R - J'ai appris la mesure avant qu'elle ne soit annoncée. J'ai rencontré longuement Rachida Dati et son cabinet et j'ai tout fait pour empêcher cela. J'avais quasiment obtenu gain de cause. La seule condition qui m'était demandée, c'était d'obtenir du bâtonnier d'Evreux que le barreau d'Evreux ne considère pas comme un scandale le fait qu'on maintienne le TGI de Bernay car comme vous le savez, certains ont toujours considéré à Evreux que le tribunal de grande instance de Bernay n'avait pas sa place. Il faut dire les choses ! Trente minutes après que je l'ai appelé, il a dénoncé par voie de presse le fait que le TGI de Bernay serait maintenu à cause de moi. Je ne l'ai pas oublié.
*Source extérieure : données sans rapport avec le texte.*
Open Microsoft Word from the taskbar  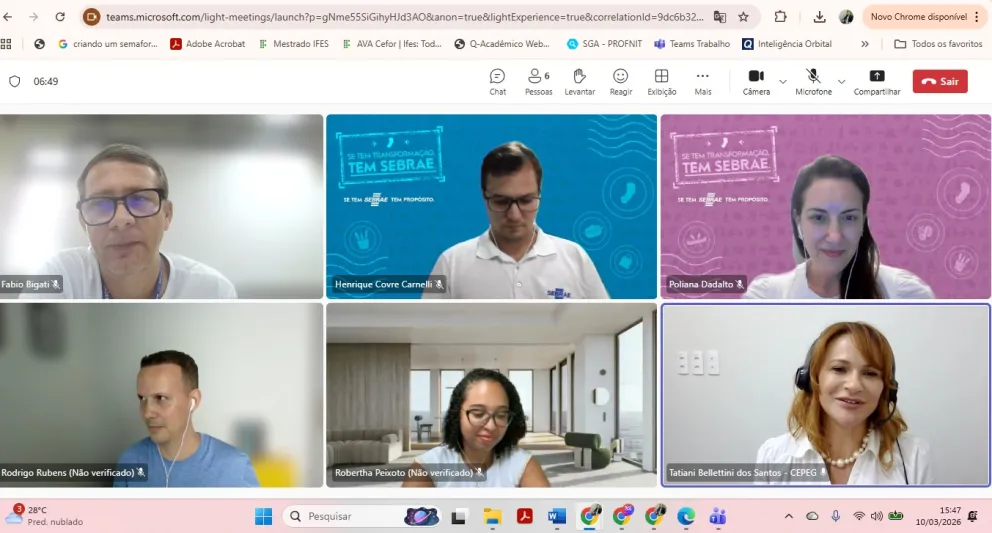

On a sauvé l'essentiel du tribunal et maintenu 60 % de l'activité de Bernay. Il nous reste le conseil des prud'hommes, les affaires familiales et civiles. On a raccroché le tribunal de commerce, qui était à Pont-Audemer. Le tribunal de Bernay conservera une activité de proximité. J'aurai préféré, bien entendu, que demeure le tribunal de grande instance.
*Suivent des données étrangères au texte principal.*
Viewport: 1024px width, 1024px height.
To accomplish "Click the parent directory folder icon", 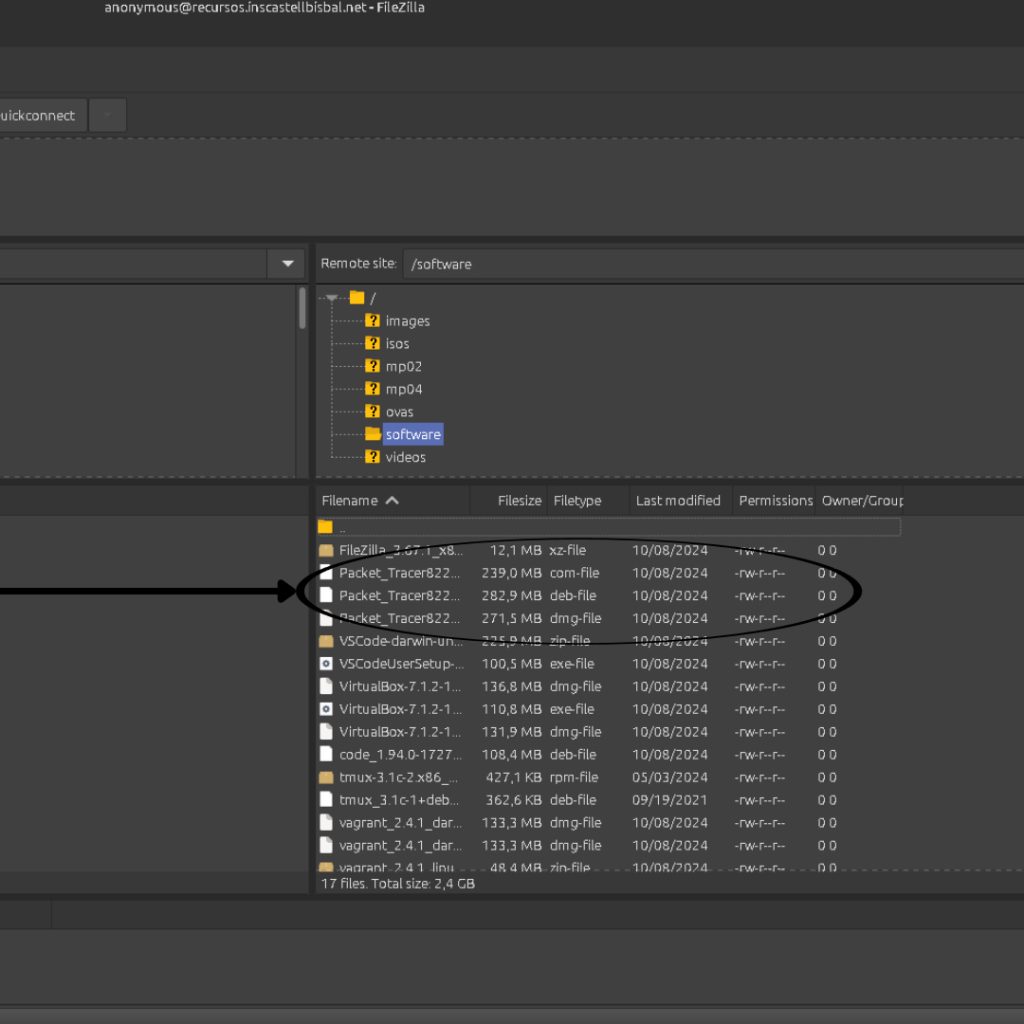I will coord(325,527).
Q - En matière d'histoire des conflits, comment entretenir le devoir de mémoire, tandis que les témoins vivants disparaissent progressivement ?
R - Beaucoup de choses sont faites. J'étais avec le ministre de la Défense suisse qui me disait#: il y a un endroit formidable en Normandie, c'est le Mémorial de la Paix où j'ai emmené mes enfants, et les plages de Normandie. Il y a l'effort fait par le ministère de la Défense et par les collectivités. On vient de faire un investissement colossal qui est l'Historial du Général de Gaulle sous les Invalides, avec 45 ou 50 Meuros consacrés.
Il est un moyen important à la disposition de Français. Il y a aussi l'action menée par les associations... C'est l'effort de tous je crois... Le Mémorial comme l'Historial, c'est bien pour des jeunes grâce aux techniques audiovisuelles, mais c'est plus compliqué de leur faire dire quelque chose à travers un dépôt de gerbes au monument aux morts. Il faut donc être inventif par rapport aux jeunes...

Q - S'agissant d'un enfant portant la mémoire d'un enfant juif ?
R - J'ai constaté que le sujet était en train d'évoluer. C'est bien de faire en sorte que l'école soit un lieu qui participe à la mémoire collective. Qu'on trouve des moyens pour qu'on fixe plus l'attention des enfants.

Q - Quelles sont aujourd'hui les capacités de défense de la France ?
R - Un livre blanc, qui fixera la politique de défense du pays pour les quinze ou vingt ans qui viennent, sortira en avril. Nous sommes lancés dans une grande réorganisation du Ministère pour aller vers la mutualisation, supprimer les doublons et les duplications de services, pour aller vers l'interarmées. Aujourd'hui, quand un Puma de l'armée de terre, à peu près identique au Puma de l'armée de l'air, se pose sur une base de l'armée de l'air, eh bien les mécanos de l'armée de l'air ne peuvent pas réparer. La mutualisation des services est nécessaire. Il faut privilégier le collectif sans supprimer les cultures d'armée. C'est une exigence de défense.
Dans les menaces qu'on peut rencontrer, il peut y avoir des déstabilisations majeures sur des zones du monde avec des conséquences sur notre propre sécurité. Si on considère que la prolifération nucléaire est une menace pour notre pays, vous voyez bien qu'on doit faire des efforts sur la connaissance et l'anticipation. En revanche, le mur de Berlin est tombé, le Pacte de Varsovie n'existe plus... est-ce qu'on a besoin d'autant de blindés et de régiments d'artillerie ? Cet effort d'adaptation doit être permanent. Dans le même temps, on ne peut concevoir, au moment de l'arbitrage budgétaire en septembre prochain, que la totalité des ressources budgétaires nouvelles du pays (3 milliards d'euros) aille à la défense. Personne ne comprendrait. Il faut donc faire un effort sur les duplications, et aussi sur les effectifs pour nous équiper et améliorer la condition militaire.